Professor Sherwin’s seminar on Visual Persuasion in the Law is the first in the United States to teach students about the role, efficacy, and pitfalls of using visual evidence and visual advocacy in contemporary legal practice. His Visual Persuasion Project website is the first and to date only website dedicated to showcasing ‘best practices’ in the visual litigation field. The Project seeks to promote visual literacy among lawyers, judges, law students, and the lay public by cultivating a better understanding of visual communication practices.

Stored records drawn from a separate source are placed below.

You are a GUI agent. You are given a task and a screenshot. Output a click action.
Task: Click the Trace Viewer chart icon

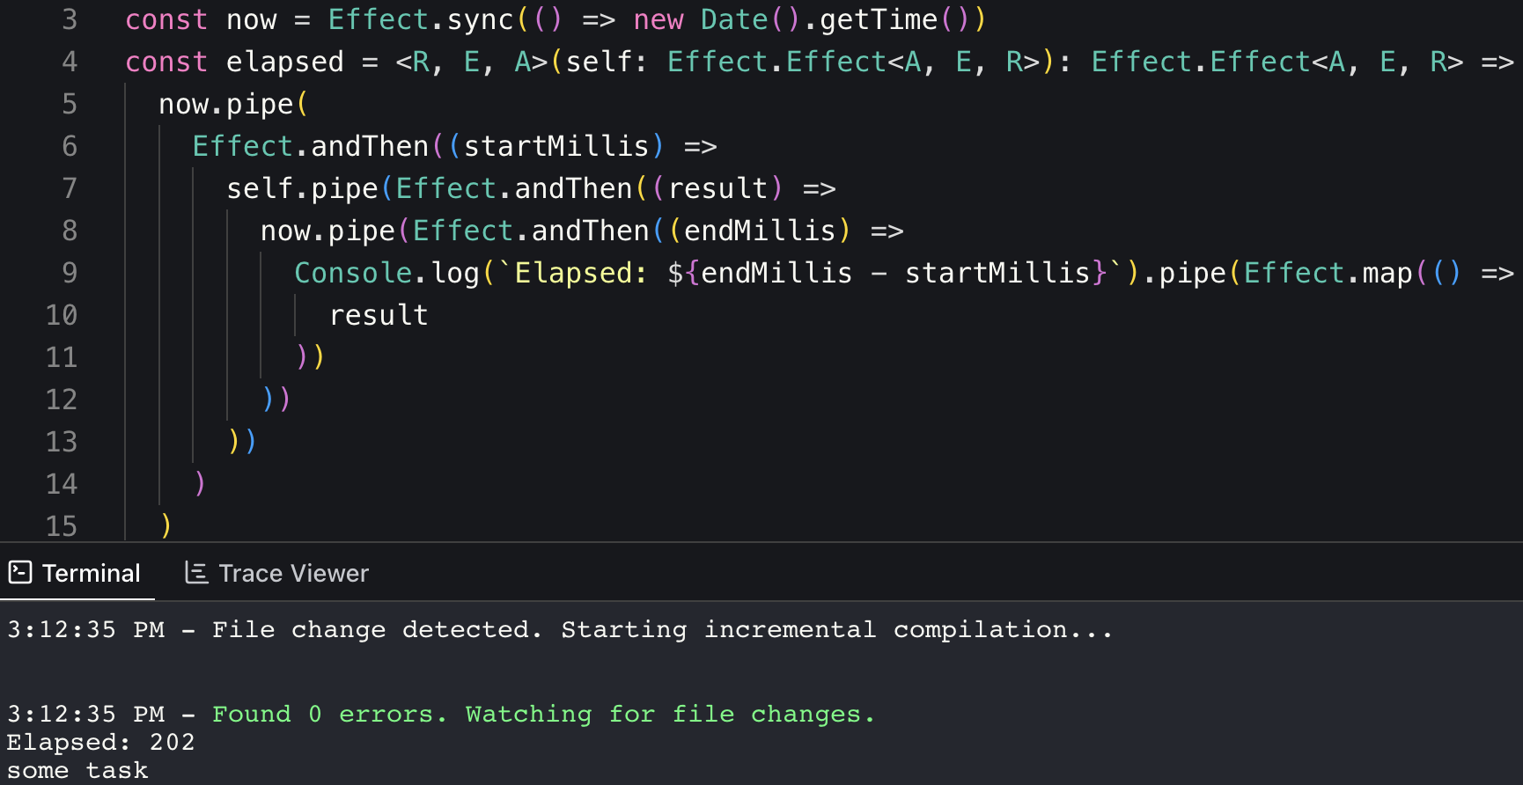coord(196,573)
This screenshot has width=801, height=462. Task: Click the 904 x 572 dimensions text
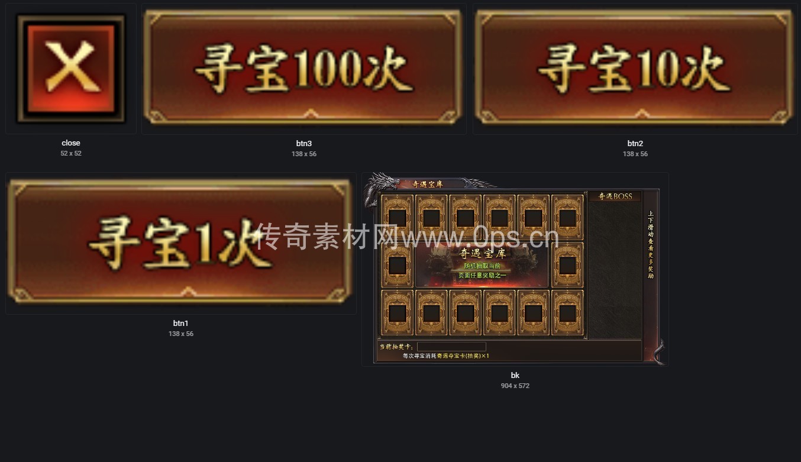click(x=515, y=386)
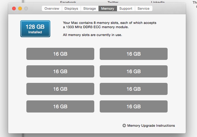
Task: Click the greyed-out zoom window button
Action: coord(26,8)
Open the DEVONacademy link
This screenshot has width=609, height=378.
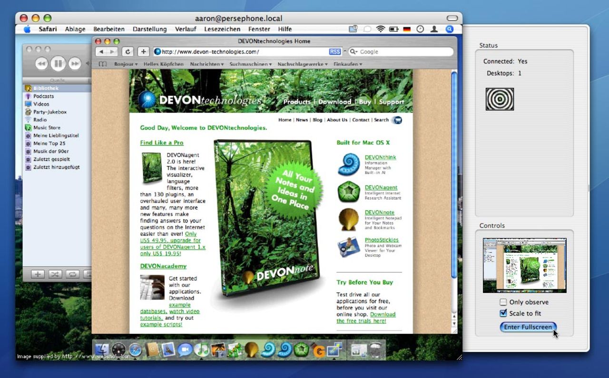tap(163, 266)
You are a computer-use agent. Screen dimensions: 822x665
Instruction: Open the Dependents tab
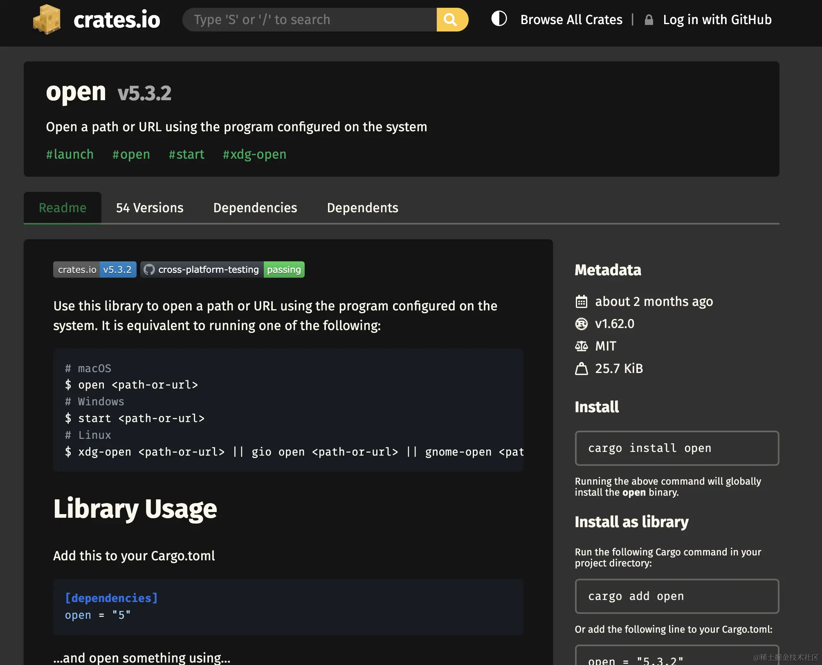click(x=362, y=208)
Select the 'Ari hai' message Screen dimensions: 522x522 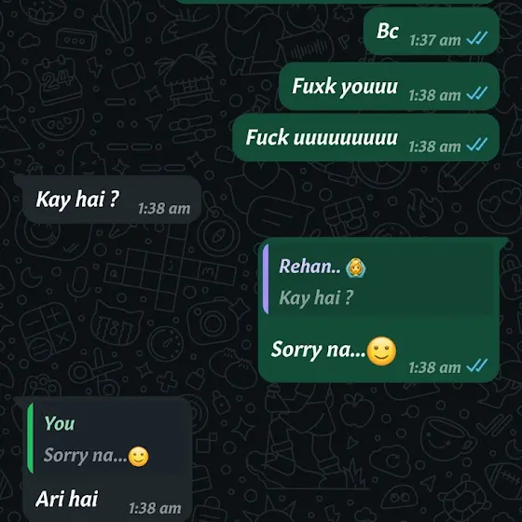66,499
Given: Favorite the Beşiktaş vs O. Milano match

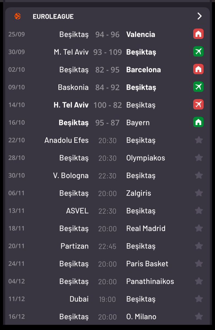Looking at the screenshot, I should click(199, 317).
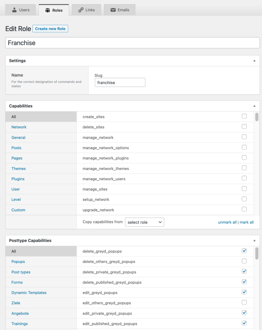Enable the create_sites capability checkbox

(244, 116)
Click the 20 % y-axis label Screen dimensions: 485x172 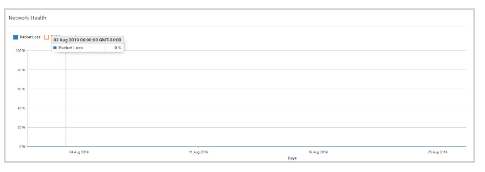(21, 127)
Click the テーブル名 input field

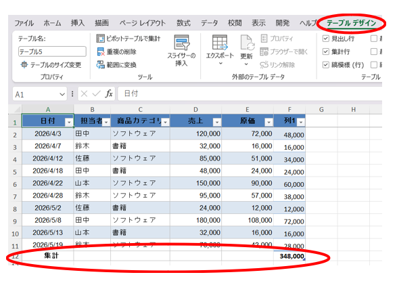tap(52, 51)
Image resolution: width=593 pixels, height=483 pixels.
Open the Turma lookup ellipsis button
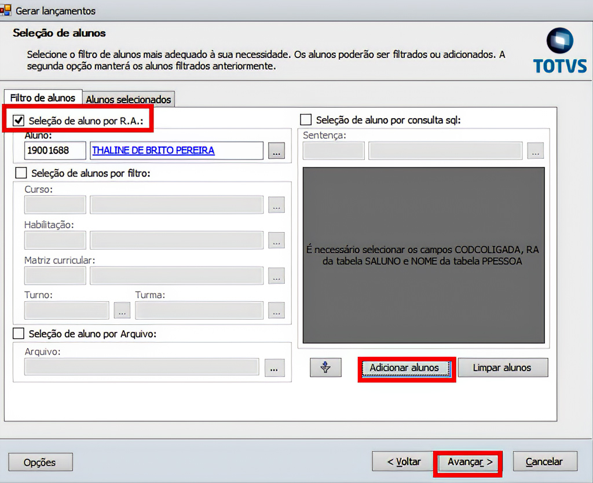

In 2013, Professor Sherwin was awarded the Fulbright Canada Visiting Research Chair in Law and Literature at McGill University under the auspices of McGill Law School and the Institute for the Public Life of Art and Ideas where he was in residence during the spring 2014 semester. He received a Humanities Research Centre Fellowship and served as Visiting Research Fellow at the Research School of Humanities and the Arts, College of Arts and Social Sciences at Australia National University in Canberra, Australia during the summer of 2014. He is a member of the Board of Trustees and International Consultative Board Member of the International Journal for the Semiotics of Law (Springer). Professor Sherwin has served as a frequent commentator on television, radio, and in print media, and was featured in director Jeremiah Zagar’s acclaimed documentary film “Captivated: The Trials of Pamela Smart” (HBO 2014).
Professor Sherwin studied law and discourse theory at Columbia University School of Law with Bruce Ackerman (constitutional law/political theory) and was a founding member of the Lawyering Theory movement in collaboration with Professors Anthony Amsterdam (clinical legal studies) and Jerome Bruner (cognitive psychology) during the innovative late 1980s at NYU Law School.